Siebel Sees The Light In Hosted CRM

CEO Tom Siebel officially introduced Siebel CRM OnDemand during his keynote at Comdex.

John Soat, Contributor

November 18, 2003

2 Min Read

Tom Siebel, head of CRM vendor Siebel Systems Inc., on Tuesday officially introduced the company's newest effort as an online hosted customer-relationship-management product/service, called Siebel CRM OnDemand. Affirming the company's seriousness about the hosted CRM market, as exemplified by its extensive partnership with IBM in support of the product, Siebel predicted during his first keynote speech at Comdex in Las Vegas that the company's marketing campaign for CRM OnDemand next year will be "perhaps the largest in the IT industry in 2004, perhaps the largest ever."

Siebel CRM OnDemand will be generally available next month. It's an optimized version of the company's flagship CRM product that can be accessed through a Web browser over the Internet from geographically dispersed servers. Those servers can be running in a company's internal IT infrastructure or can be hosted by IBM in one of its global hosting centers. The product is expected to appeal to both small and midsize businesses, as well as departments of larger companies. One big reason: cost. Reflecting a trend in the software industry toward subscription pricing, Siebel CRM OnDemand has a flat fee of $70 per user per month.

In his speech at Comdex, the born-again business-to-business trade show, Siebel made no mention of what may have been a prime motivator for developing the hosted product--the success of archrival Inc., which offers only an online hosted version of its CRM suite. Siebel has tried twice before to generate a successful hosted-app strategy: two years ago, in an aborted effort after acquiring and working with Web hoster USinternetworking Inc., and then again with its recent purchase of UpShot Corp., a hosted CRM vendor.

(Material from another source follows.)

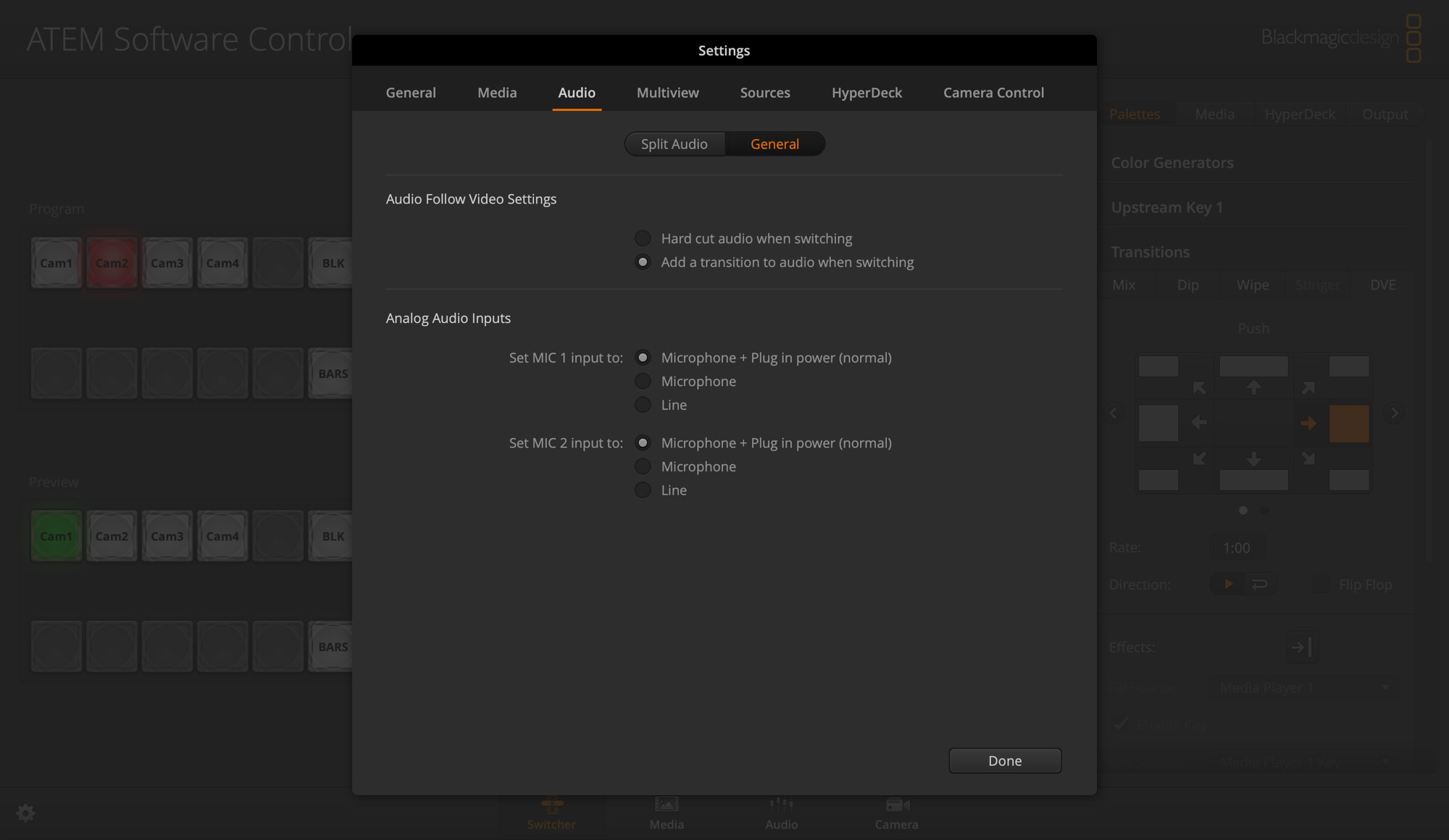The image size is (1449, 840).
Task: Click the Done button
Action: click(x=1004, y=760)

Siebel says it will support the UpShot service for as long as users want it, but the technology will eventually be merged with Siebel CRM OnDemand.

Tom Siebel says about 2 million people use the company's flagship product, but market analysts figure there's a market of about 107 million more potential CRM users who don't have any kind of customer-support technology. In the future, Siebel says, a hosted CRM system could appeal to as many as 70% of that potential customer base. He wouldn't comment on what percentage of the company's revenue he sees CRM OnDemand generating, but at least for the short term, "the focus is on gaining market share, not revenue."